Friday, April 13, 2007

Wednesday, April 11, 2007

No, not Pavlov's dogs...the other ones

My mother-in-law was in town last week. Simply refer you to my archives...look up November 2006, and you'll get a pretty good idea of how my week was. Truthfully, it wasn't all that bad this time. Other than the underlying tone of misery, the overuse of the word shit, and the threats to move in with us, things went just great. ::clenched smile::

Last time she visited, I was all up in arms, and posting everyday about what she had done. Now, I just don't have the energy. I'm like one of those dogs from the learned helplessness experiments in the 60's. I'll just take the shock. I won't even try to avoid it, much less complain about it.

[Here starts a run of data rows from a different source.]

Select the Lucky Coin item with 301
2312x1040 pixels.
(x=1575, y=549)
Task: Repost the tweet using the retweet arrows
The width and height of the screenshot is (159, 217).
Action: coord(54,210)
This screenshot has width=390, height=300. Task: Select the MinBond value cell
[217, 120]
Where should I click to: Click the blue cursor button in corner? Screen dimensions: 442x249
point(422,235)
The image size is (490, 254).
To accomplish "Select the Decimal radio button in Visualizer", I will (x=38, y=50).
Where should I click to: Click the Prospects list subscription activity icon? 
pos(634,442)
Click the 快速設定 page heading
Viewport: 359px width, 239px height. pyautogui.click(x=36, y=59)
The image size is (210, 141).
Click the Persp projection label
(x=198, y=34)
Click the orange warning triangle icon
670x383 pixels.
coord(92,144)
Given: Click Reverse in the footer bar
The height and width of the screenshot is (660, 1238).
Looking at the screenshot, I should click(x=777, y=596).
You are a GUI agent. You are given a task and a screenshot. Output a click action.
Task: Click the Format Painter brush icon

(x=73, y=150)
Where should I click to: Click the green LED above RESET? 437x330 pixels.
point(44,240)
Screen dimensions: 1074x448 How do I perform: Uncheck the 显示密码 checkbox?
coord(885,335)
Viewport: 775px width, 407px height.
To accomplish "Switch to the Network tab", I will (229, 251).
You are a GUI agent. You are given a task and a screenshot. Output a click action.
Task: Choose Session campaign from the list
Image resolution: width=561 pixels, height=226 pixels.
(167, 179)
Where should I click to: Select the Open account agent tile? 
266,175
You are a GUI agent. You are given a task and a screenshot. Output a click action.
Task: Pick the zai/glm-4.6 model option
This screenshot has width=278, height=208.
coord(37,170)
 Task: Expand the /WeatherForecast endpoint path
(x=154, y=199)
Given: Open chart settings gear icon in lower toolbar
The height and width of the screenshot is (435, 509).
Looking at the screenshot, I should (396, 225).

I do know this, I think a little more time needs to pass before Mommie Dearest comes back to visit. And when she does, there's a lovely Holiday Inn right down the street.

Thursday, March 22, 2007

These are Days


Can I just say that back in 1993 I so wanted to marry Natalie Merchant? I loved her so. It wouldn't have worked though. She wouldn't take too kindly to my conservative (read: NOT REPUBLICAN) ways.

Thursday, March 15, 2007

Wednesday, March 14, 2007

WTF Moment of the Day

Ok, so I'm sitting here at work minding my own business when there is a knock at the door. If someone knocks, it's usually a sales call. I say, "Come in!" As I am about to give my "We have a policy against solicitors," speech, I notice that it's housekeeping. She seems surprised then says, "Oh, am I early?" I look at the clock and it's 3:30 p.m. Uh yeah, since you usually come after hours.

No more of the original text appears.